Sem mulheres em instâncias participativas com capacidade de decisão e sem mandatos femininos diversos há prejuízo de pautas identitárias. A perda não é individual, mas coletiva. Dispositivos legais foram criados para combater essa cultura do atraso, que não perdoa o feminino e que tenta invisibilizar a mulher como sujeito que pensa, que sente e que produz. Podemos destacar a aprovação, em julho de 2021 pelo Senado, da destinação de 30% dos recursos do Fundo Partidário e do Fundo Eleitoral para candidaturas femininas e de 30% do tempo de propaganda gratuita no rádio e televisão distribuídos entre candidatas.

A mudança na legislação, acompanhada da pressão para garantir que mais mulheres tenham o direito de serem candidatas e recebam recursos para isso, já surtiu algum efeito. Vejamos o histórico: em 2018 foram eleitas 77 mulheres para a Câmara dos Deputados, ou seja, 18% a menos que em 2022. Em 2014, 65 ocuparam cadeiras no Parlamento; em 2010, eram 60; em 2006, 52; oito anos antes, em 1998, 39. Evolução lenta e gradual, é verdade, mas uma evolução.

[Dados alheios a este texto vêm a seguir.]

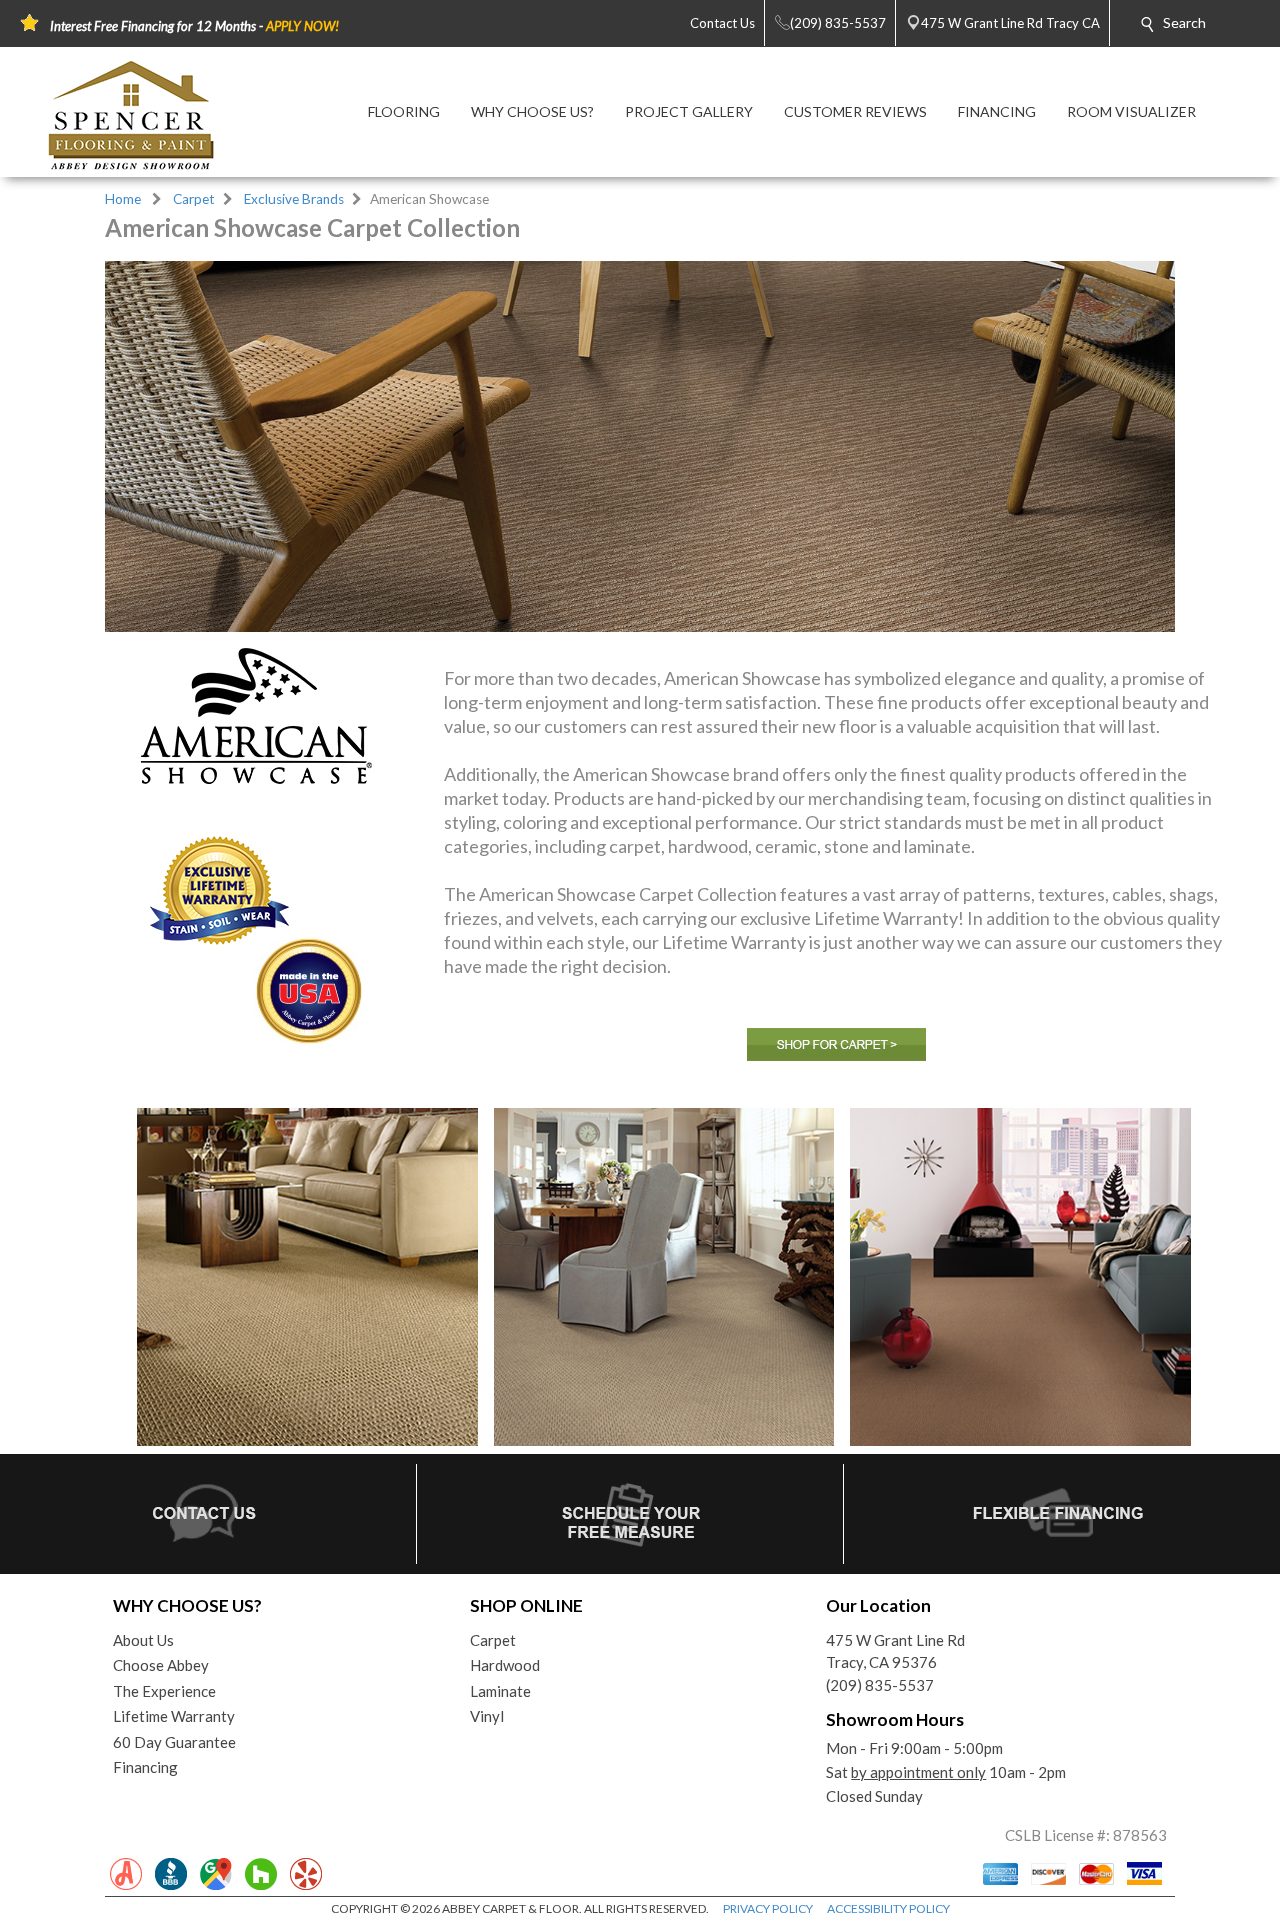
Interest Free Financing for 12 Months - (194, 26)
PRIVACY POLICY (768, 1908)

Recentemente, em função da vulnerabilidade a que mulheres eleitas estão sujeitas, foi criada também legislação específica para combater a violência política, que perpetua formas de opressão, cerceia, tolhe e silencia vozes femininas. Instrumento necessário, mas que, infelizmente, não encerra o ciclo de arbitrariedades e tirania. Tanto que recentemente, antes da eleição para a Mesa Diretora, a bancada feminina da Câmara dos Deputados entregou ao presidente Arthur Lira (PP), reeleito com votação histórica, uma carta com pontos prioritários e políticas afirmativas para garantir a a inclusão feminina no Colégio de Líderes, no rodízio de relatorias, na composição da mesa e o compromisso com a defesa dos direitos das mulheres e a manutenção das conquistas legislativas. Isso é prova inconteste de que pela frente há ainda um longo e árduo caminho de enfrentamento ao machismo, ao sexismo, ao patriarcado.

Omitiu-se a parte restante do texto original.